Mais sur le plan purement partisan, « ça mettrait les conservateurs dans l’embarras, et ça pourrait les priver d’un appui qui pourrait faire la différence entre un gouvernement minoritaire et un gouvernement majoritaire », conclut Benoît Pelletier. En cela, l’analyse de l’ex-ministre québécois rejoint celle de Peter Donolo, qui a étayé ses arguments dans une lettre publiée dans le quotidien The Globe and Mail.

« Les passeports vaccinaux pourraient permettre à Trudeau de remporter une majorité », a-t-il titré cet article d’opinion paru mercredi.

C’est un wedge issue [un enjeu clivant], parce qu’avec 80 % d’appuis, 80 % de la population qui est vaccinée, ça veut dire que 80 % des gens sont tannés de la minorité qui empêche le progrès.

Peter Donolo, en entrevue avec La Presse, à propos des passeports vaccinaux

« Le Parti conservateur a besoin d’une partie de ces gens-là, et il y a une frange très réfractaire à cet enjeu, alors ce serait logique que les libéraux l’exploitent. C’est rare qu’on a un enjeu qui rallie 80 % des gens et que notre adversaire a peur de toucher », poursuit celui qui a notamment été directeur des communications de l’ancien premier ministre libéral Jean Chrétien.

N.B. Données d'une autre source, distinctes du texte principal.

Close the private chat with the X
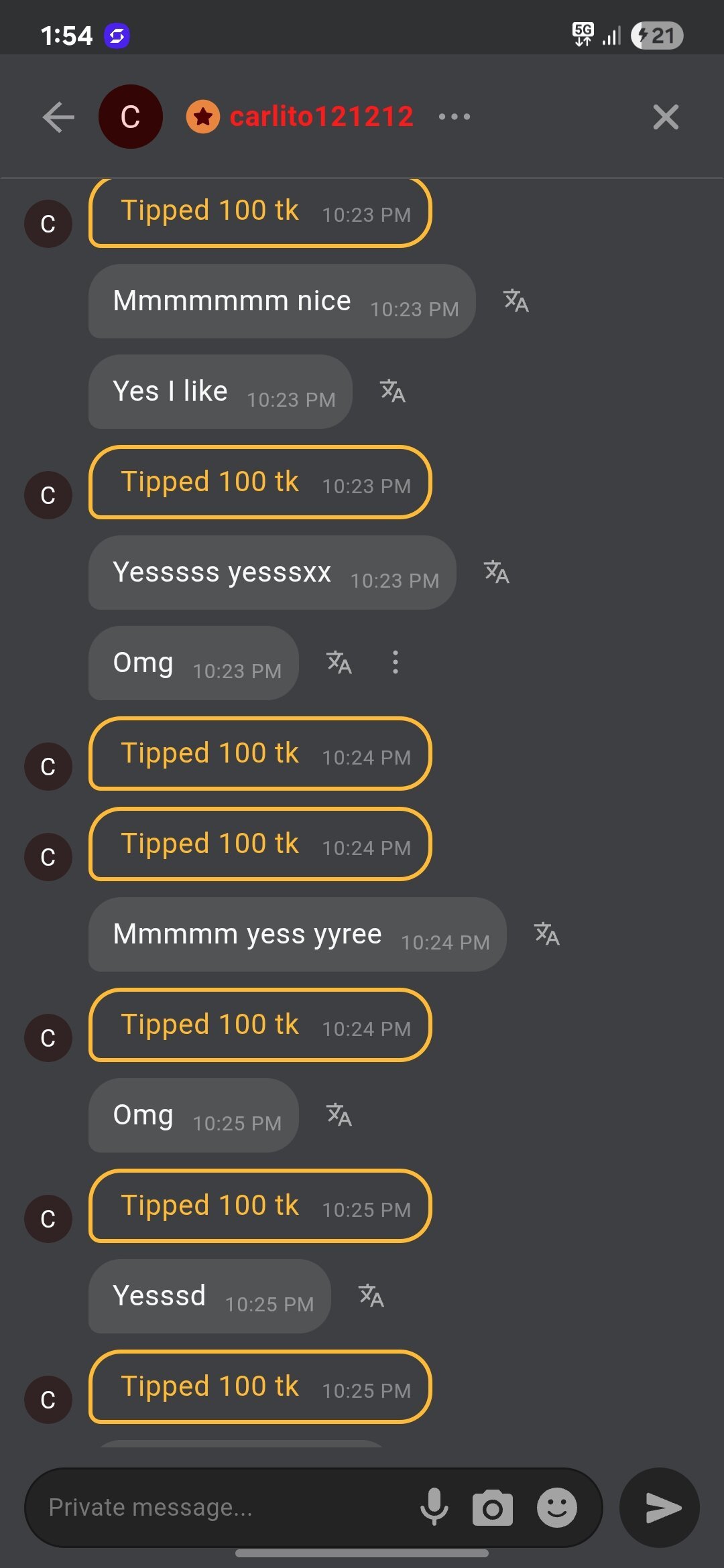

Divergences d’une province à l’autre

En Nouvelle-Écosse, où la campagne électorale bat son plein, le premier ministre libéral sortant, Iain Rankin, a fait de l’instauration d’un passeport sanitaire une promesse. Si les électeurs lui accordent à nouveau leur confiance, il ira de l’avant.

À l’opposé, en Ontario et en Alberta, les premiers ministres conservateurs Doug Ford et Jason Kenney n’en veulent pas. « Nous n’allons pas faire ça. Nous ne voulons pas d’une société divisée », a lancé le dirigeant ontarien Doug Ford au sujet de cette mesure, à la fin de juillet.

PHOTO GRAHAM HUGHES, ARCHIVES LA PRESSE CANADIENNE

Justin Trudeau, premier ministre du Canada

Le premier ministre Justin Trudeau a lui aussi exprimé maintes fois un malaise face à cet outil, plaidant qu’il pourrait, selon lui, être une source de division. Mercredi, à son bureau, on n’a pas voulu dire si sa pensée avait évolué, nous référant aux propos favorables qu’il avait eus jeudi passé à l’endroit de son homologue François Legault.

À cette occasion, il avait affirmé qu’il appuyait « entièrement l’initiative » du premier ministre du Québec et qu’il avait demandé à la greffière du Conseil privé par intérim, Janice Charette, de se pencher sur la possibilité de « regarder comment on peut amener une vaccination obligatoire » pour certains fonctionnaires fédéraux.

Les libéraux n’ont toujours pas annoncé leur intention de déclencher des élections, mais tout indique que Justin Trudeau ira cogner à la porte de la nouvelle gouverneure générale du Canada, Mary Simon, le dimanche 15 août.